As the fourth quarter is just getting started, there are several factors weighing on the minds of investors. How much will the global economic slowdown impact the U.S. economy? Will the fourth-quarter earnings reports be up to par?
These fundamental questions are on the minds of investors, but I tend to focus on the technical analysis, and there are several potential developments on the daily and weekly charts of the S&P 500 index that have me concerned.
Let’s look at the daily S&P 500 chart first. After falling sharply last Monday, the S&P has bounced back sharply and has experienced a five-day winning streak. That winning streak has brought the index back up to where the 50-day moving average is now in the picture as potential resistance.
At first glance, it looked like the S&P might be forming a head-and-shoulders pattern, with the 1,865 level serving as the neckline and the 1,995 area serving as the shoulders. But the peak at 1,995 in late August was inside the possible neckline point and it has to be on the outside.
Even without the head-and-shoulders pattern, that peak in late August and the 1,995-2,000 range are a concern as potential resistance. We see that the index closed in this range on Sept. 16, but on Sept. 17 – the day the Federal Reserve announced that it wasn’t raising interest rates – the index moved well above the range and then fell sharply and closed lower on the day. The index is just below this area again, and if it stalls below the 2,000 level we could see it fall all the way back down to the 1,865 level.
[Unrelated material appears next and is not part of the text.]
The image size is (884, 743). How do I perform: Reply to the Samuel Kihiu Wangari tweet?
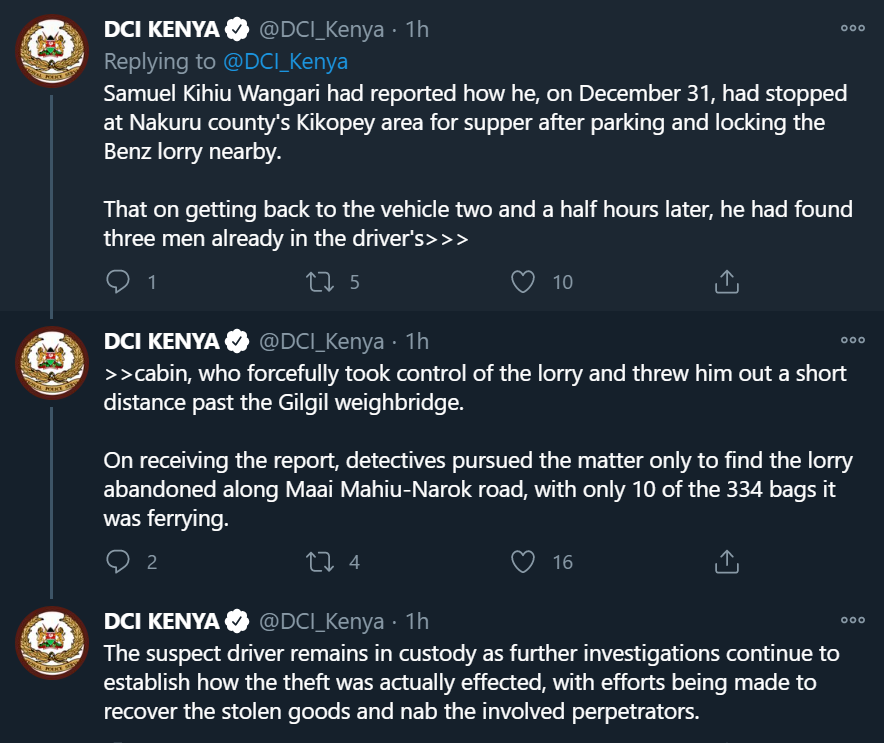(118, 282)

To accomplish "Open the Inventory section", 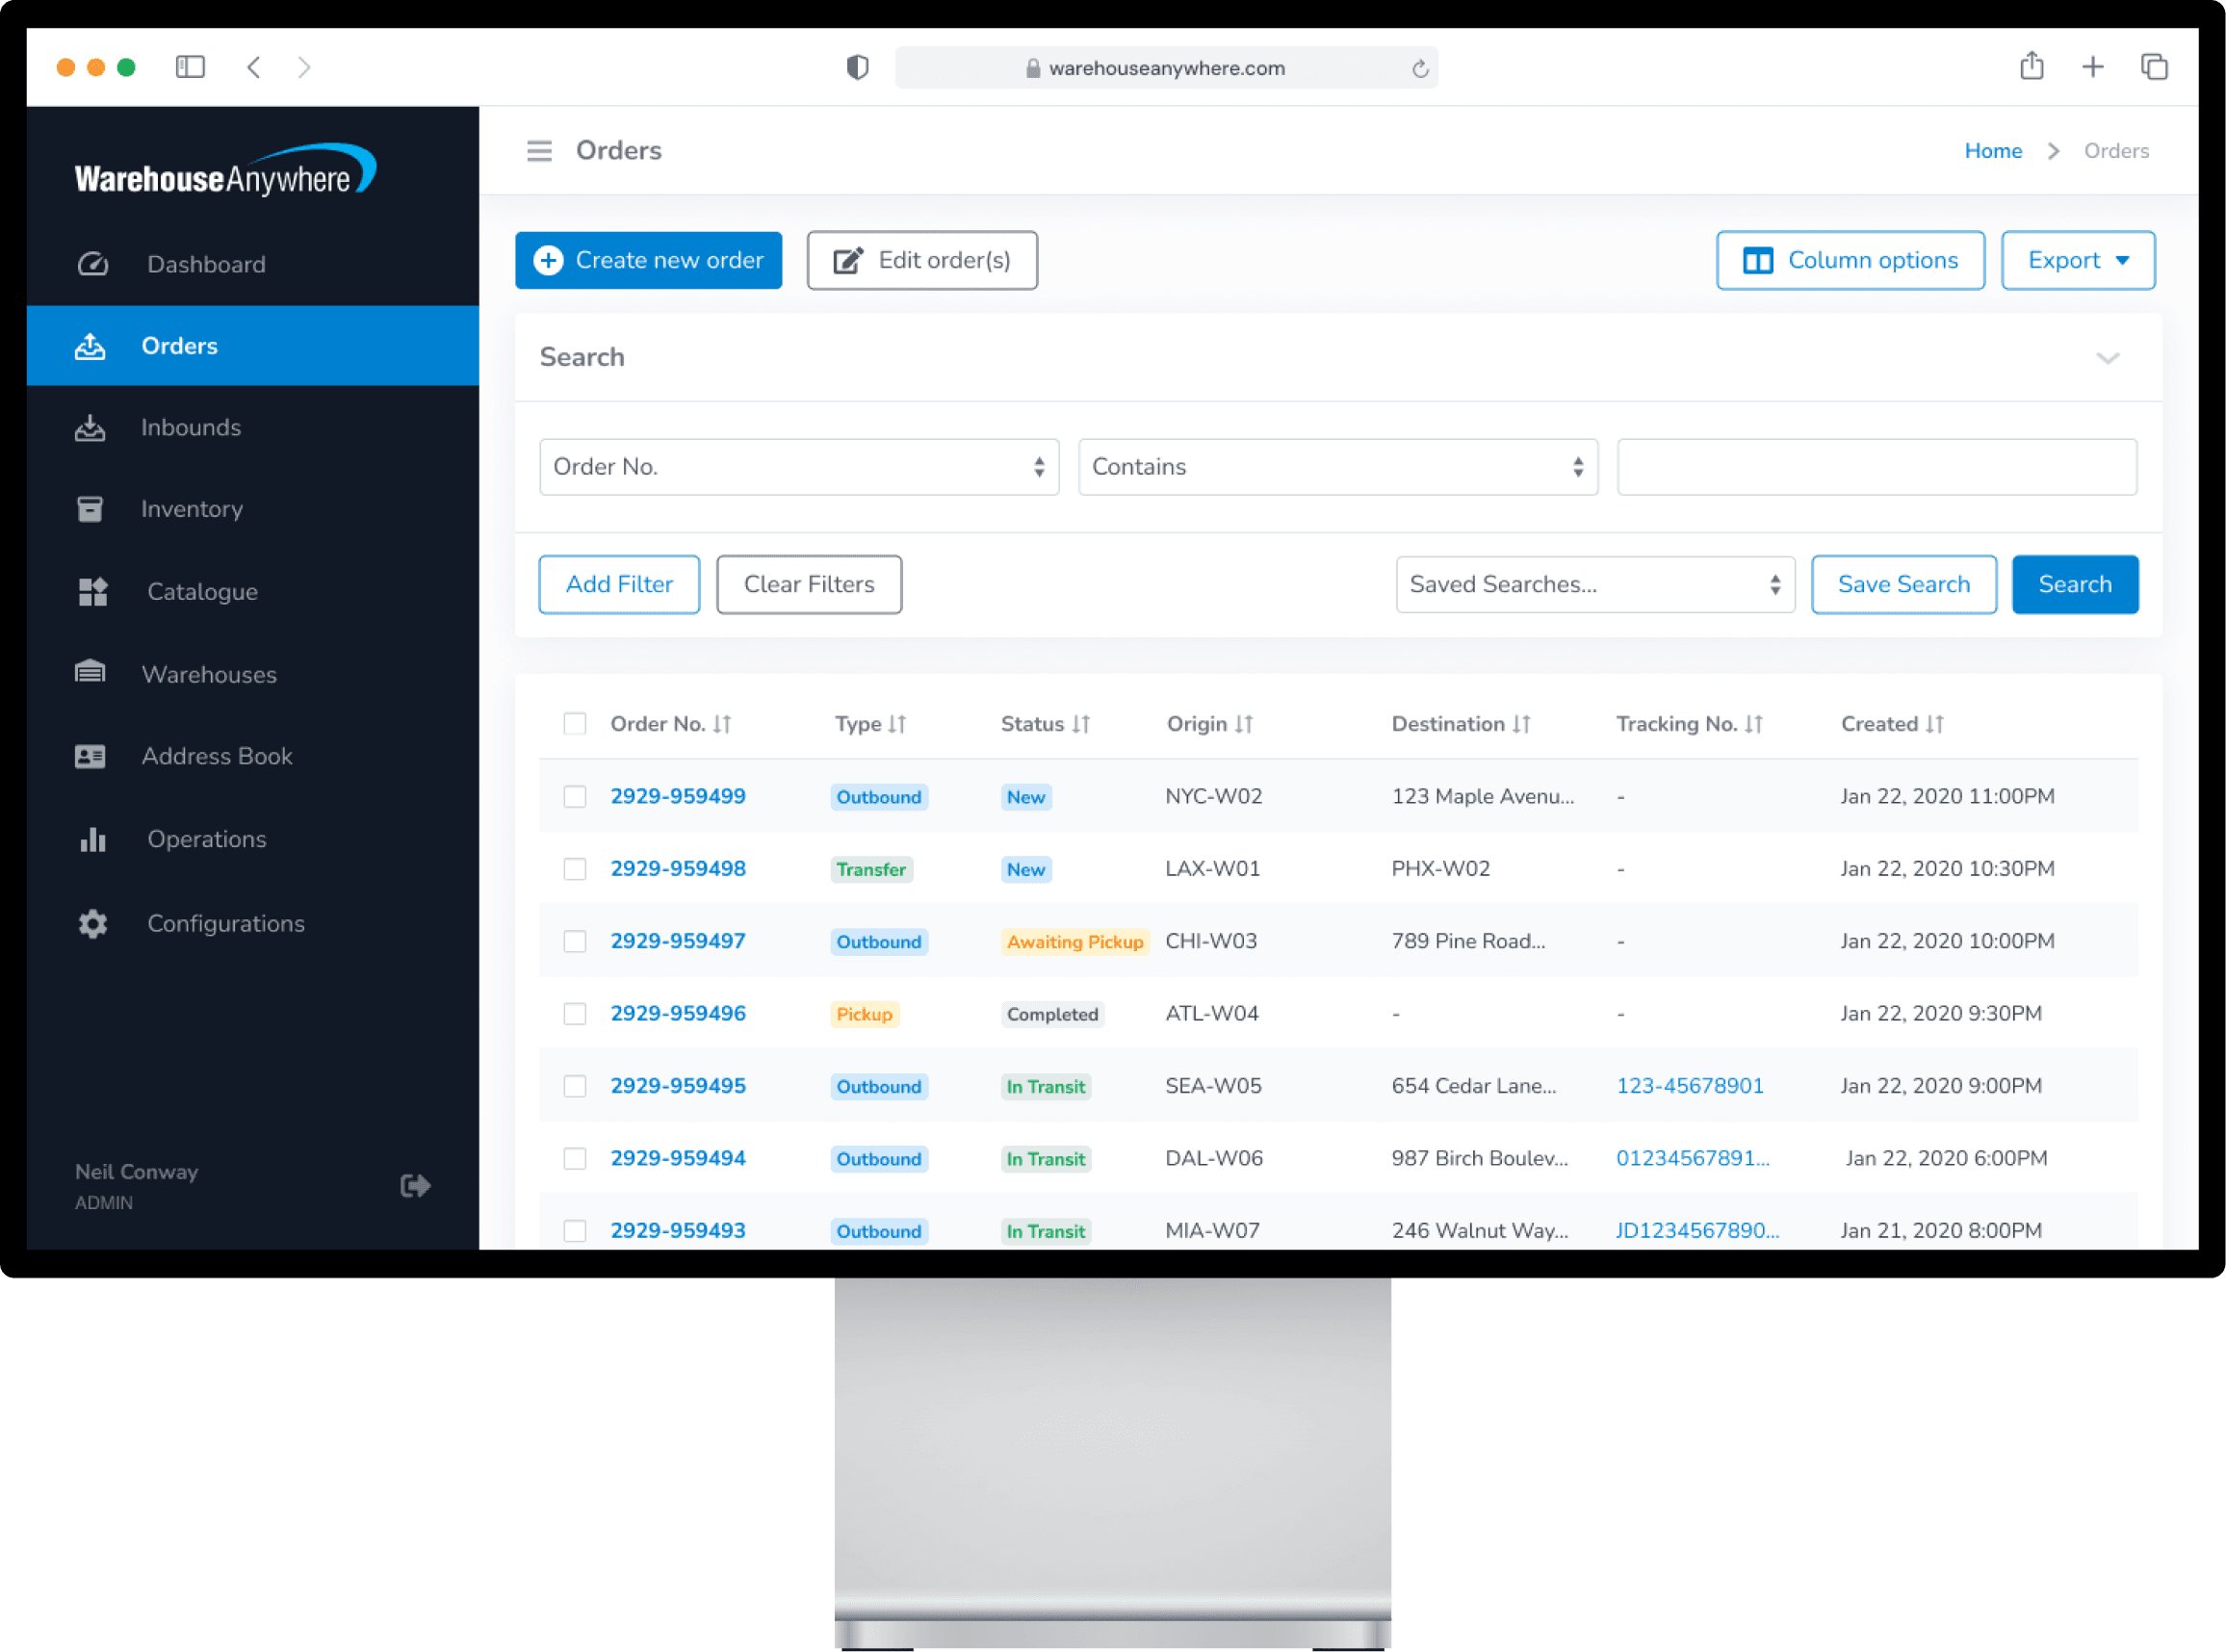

On the weekly chart, I continue to monitor the 13-week, 52-week and 104-week moving averages. We saw the 13-week make a bearish crossover of the 52-week at the beginning of September, and then the index traded below the 104-week for several weeks. The index had not been below that trend line since the fourth quarter of 2011, so that was – and remains – a concern.
We also see that the 10-week RSI reached an oversold level in August. That was the first time the oscillator dropped below 30 since the third quarter of 2011. I find it a little concerning that the slow stochastic readings didn’t reach oversold levels during the recent pullback. I would have felt better if they had reached oversold readings and then reversed.
Is there a trade in all of this? Not really – at least not yet. I do think if the index hits its 50-day moving average and struggles, you could place a bearish bet on the overall market at that time. More importantly, I think investors need to keep a close eye on how the S&P 500 chart behaves over the next month in order to get a better idea of whether the recent pullback is over, or if it resumes and turns into the next bearish phase.